** Opening GIVEN DATA block **
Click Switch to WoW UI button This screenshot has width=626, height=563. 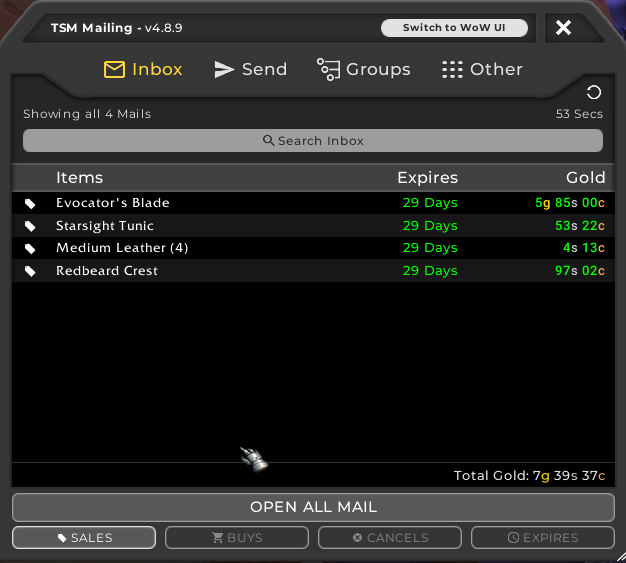coord(454,28)
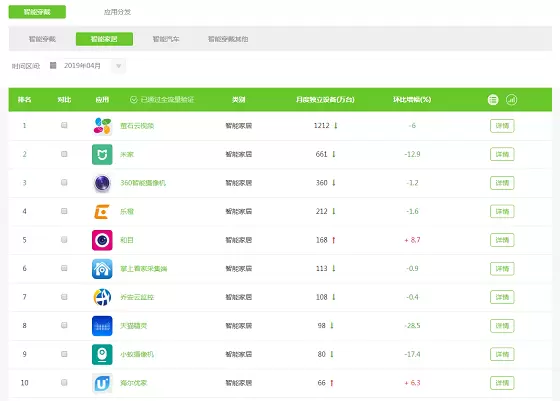Click the pink 和目 camera icon
The image size is (560, 401).
pyautogui.click(x=102, y=240)
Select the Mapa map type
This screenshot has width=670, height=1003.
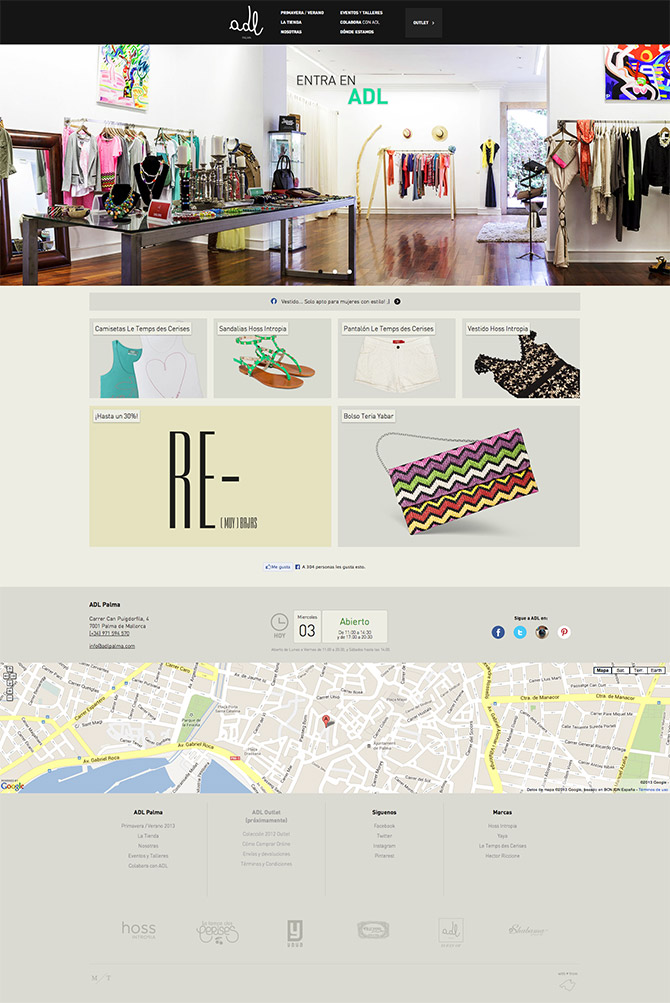(602, 670)
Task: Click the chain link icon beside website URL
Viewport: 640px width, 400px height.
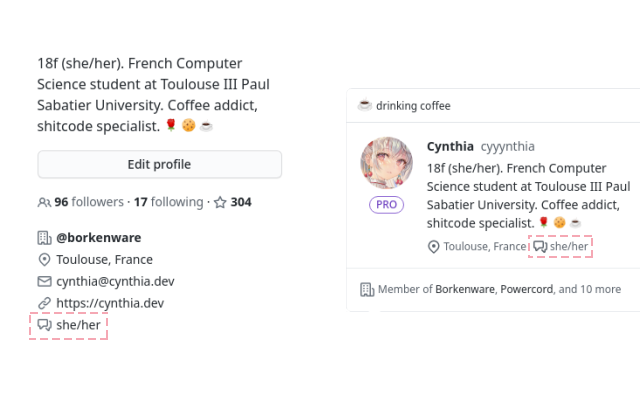Action: [44, 303]
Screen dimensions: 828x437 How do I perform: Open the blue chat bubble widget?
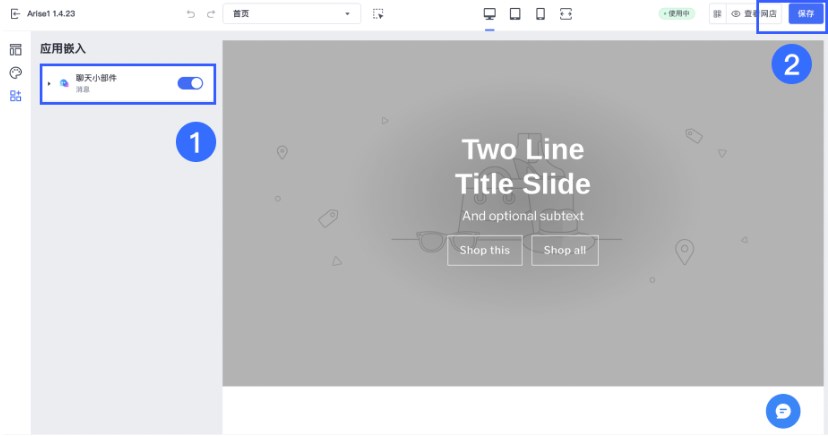tap(783, 411)
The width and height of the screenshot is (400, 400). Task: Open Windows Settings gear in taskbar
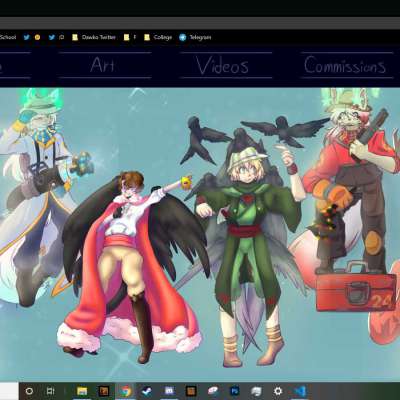click(278, 391)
** Closing GIVEN DATA block **
◆ WORK INSTRUCTIONS
Exactly the lines from the one holding "Viewport: 640px width, 400px height." to the last line of the records above should be duplicated, with no pictures among them.

◆ YOUR RESPONSE
Viewport: 640px width, 400px height.
Action: [44, 303]
Screen dimensions: 828x437 How do I perform: Open the blue chat bubble widget?
tap(783, 411)
The width and height of the screenshot is (400, 400). Task: Open Windows Settings gear in taskbar
click(278, 391)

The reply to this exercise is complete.